Wie das Jubelfest von und für die algerische Regierung zu den Weltfestspielen der demokratischen Jugend und Studenten wurde. Eindrücke einer Berliner Teilnehmerin


Am Samstag den 4. August verließen wir mit einer kleinen Verspätung den Flughafen Schönefeld. Die politische Verabschiedung mit Reden, Fahnen und Liedern hinterließ bei mir einen kleinen Hauch Schwermut. Dieser wurde jedoch von dem trockenen , warmen Wind auf dem Flughafen Algiers und den ersten Eindrücken beim Landeanflug vertrieben. Unter uns lag eine riesige, halbmondförmige Stadt mit Wasserblick und deutlich sichtbaren Wellblechhütten (ca. 3 Slums gesichtet). Nun, als erste größere europäische Delegation anzukommen , erwies sich als nicht unkompliziert . Zumal sich in unserer Delegation zwei Palästienenser und drei exilirakische Kommunisten ohne Einreisevisum befanden. Für uns gab es zum Empfang allgerische Fernsehteams von allen Seiten und eine zweistündige Wartezeit, damit auch dem Delegationsteil ohne Visum Einlaß gewährt wurde.

**Gestellte Aufgabe 1:** Von welchem Flughafen ist die Delegation laut dem Bericht über die Weltfestspiele abgeflogen?

(Zeilen mit Zeigedaten)
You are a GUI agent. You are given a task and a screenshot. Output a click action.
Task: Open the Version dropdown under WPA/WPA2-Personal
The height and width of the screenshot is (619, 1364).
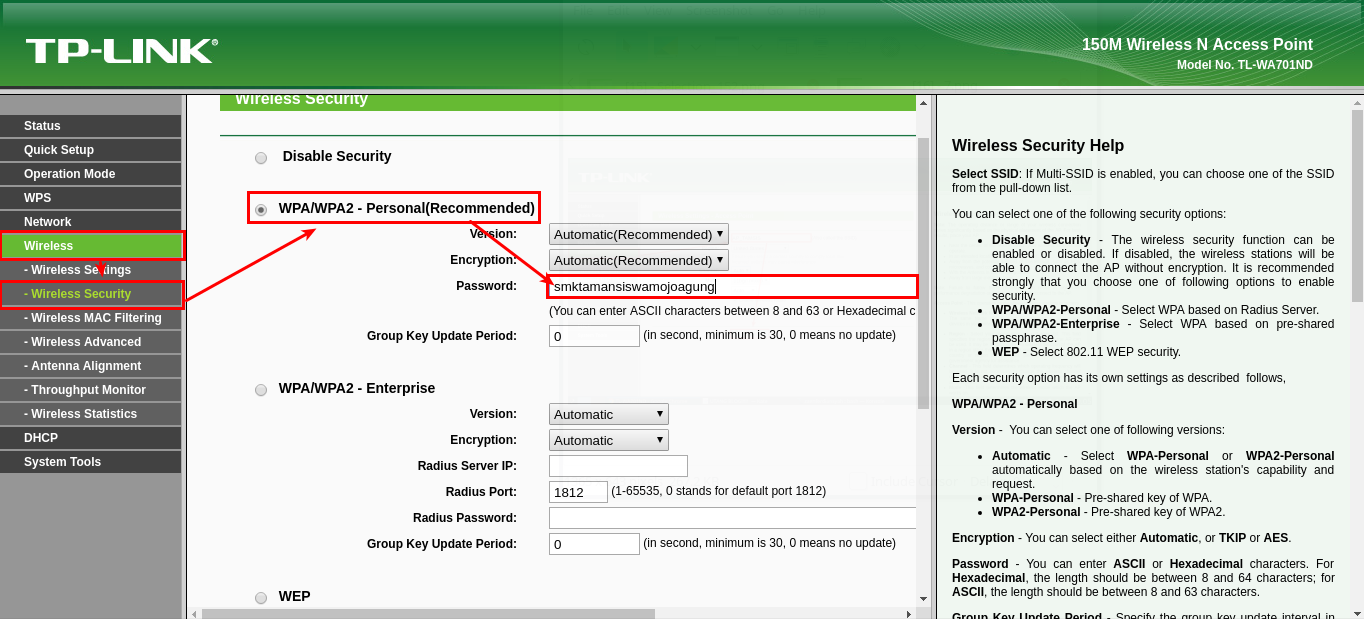click(x=638, y=233)
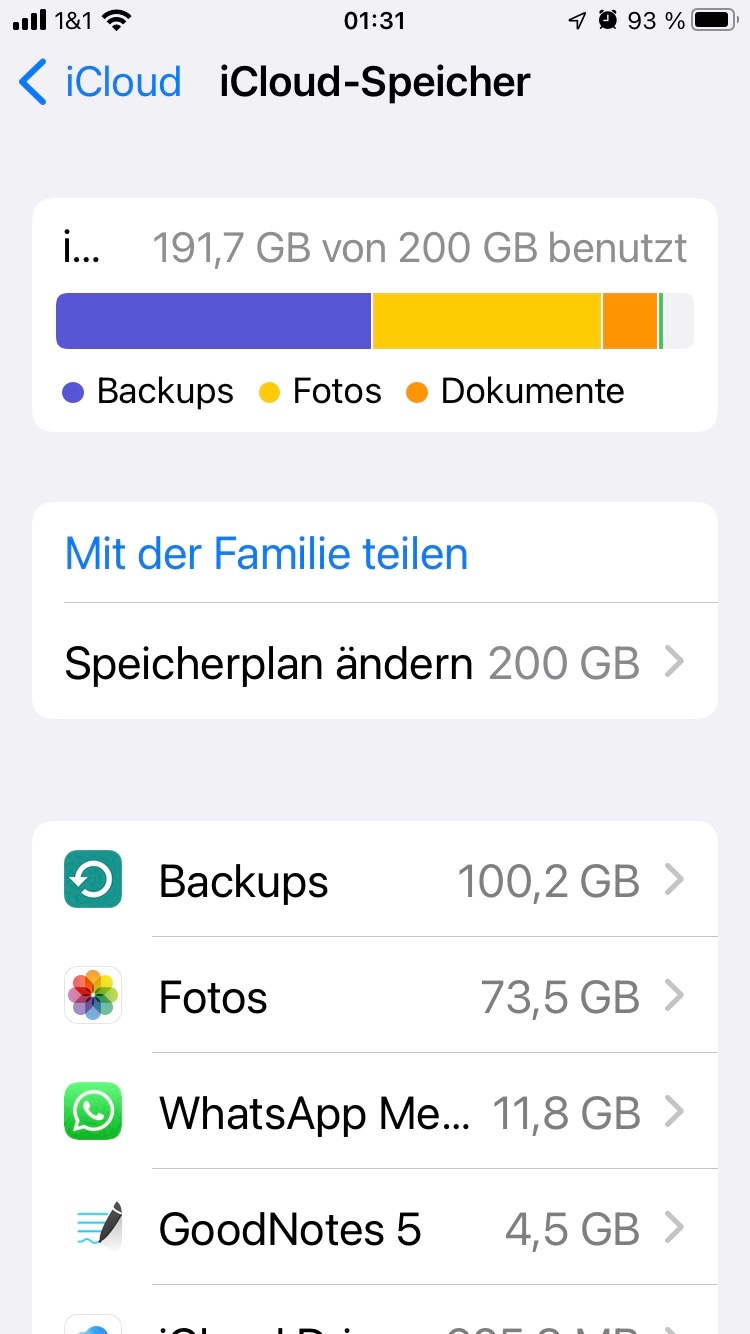
Task: Tap the orange Dokumente legend dot
Action: click(x=417, y=392)
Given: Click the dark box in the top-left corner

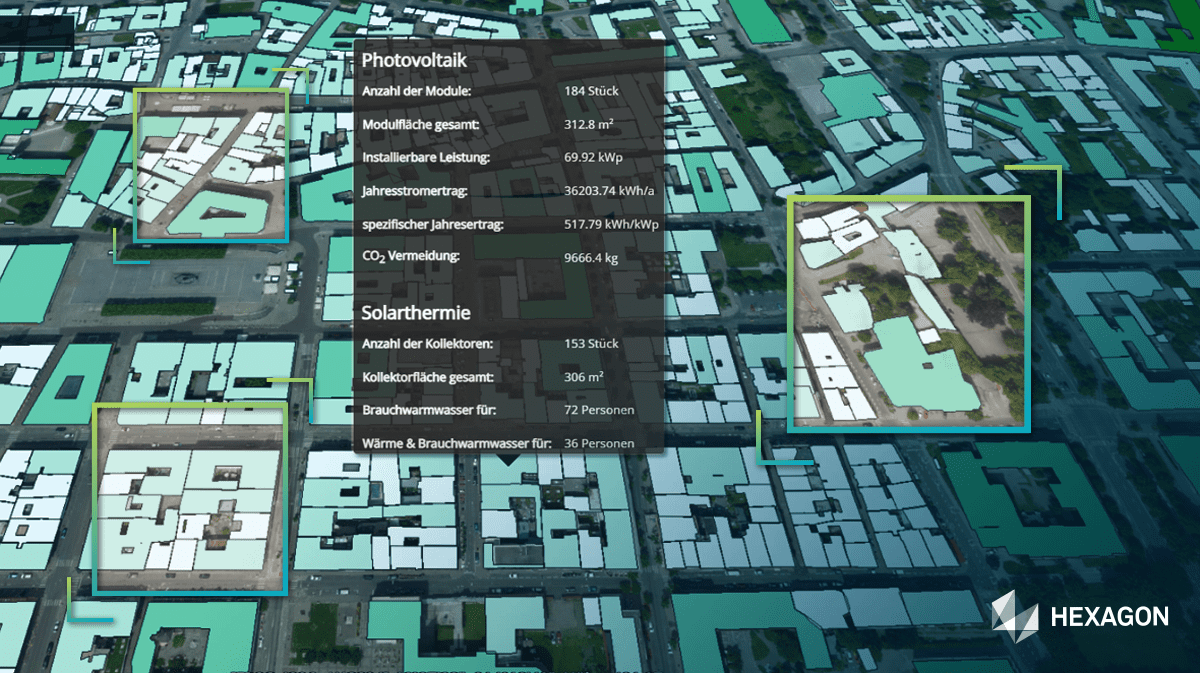Looking at the screenshot, I should pos(37,31).
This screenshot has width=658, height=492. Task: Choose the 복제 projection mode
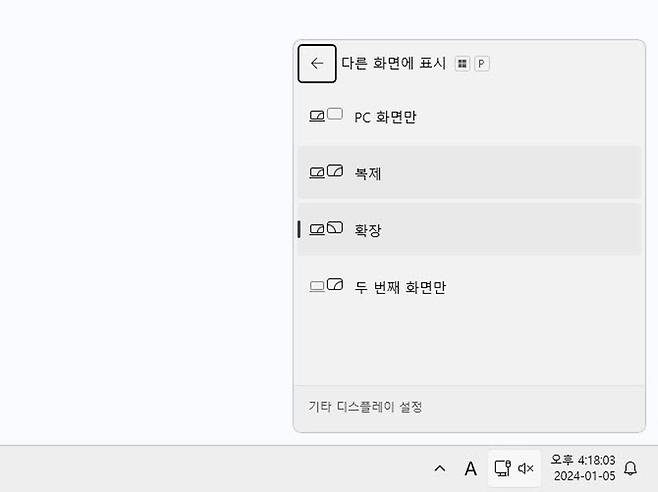368,173
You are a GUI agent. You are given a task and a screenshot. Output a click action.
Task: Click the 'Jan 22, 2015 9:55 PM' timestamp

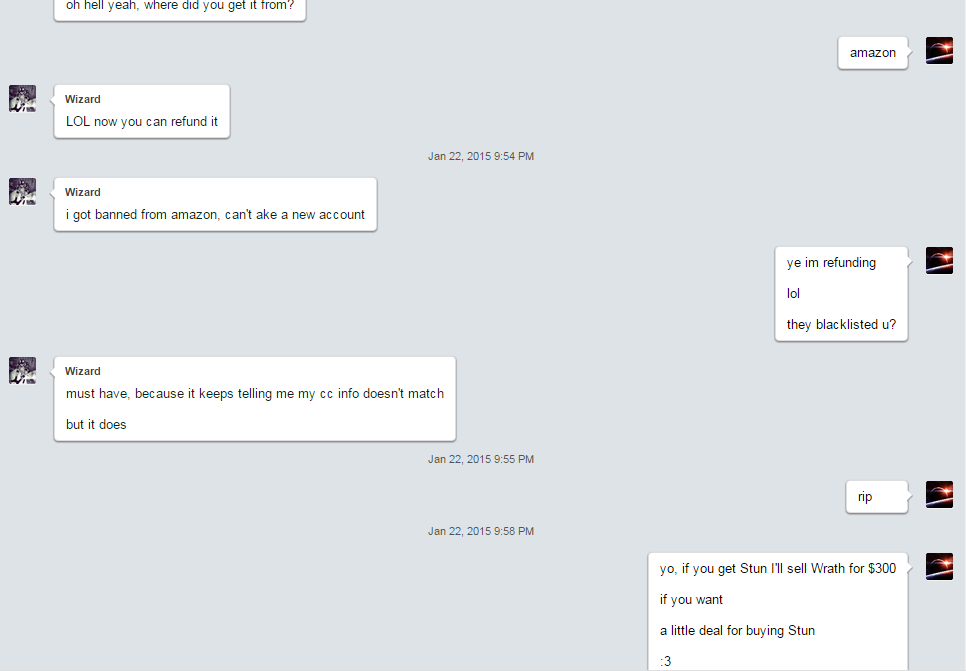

**Gestellte Aufgabe 2:** Gib bitte die Zeilen der Einträge unverändert aus. Beginne bei der Zeile mit „Given: Click the“ und höre mit dem Ende der Einträge auf, beide Enden eingeschlossen, und lass die Bilder weg.

**Vollständige Antwort 1:** Vom Flughafen Schönefeld.

**Vollständige Antwort 2:**
Given: Click the dark box in the top-left corner

Looking at the screenshot, I should pos(37,31).
This screenshot has width=658, height=492. Task: Choose the 복제 projection mode
368,173
You are a GUI agent. You are given a task and a screenshot. Output a click action.
Task: Click the 'Jan 22, 2015 9:55 PM' timestamp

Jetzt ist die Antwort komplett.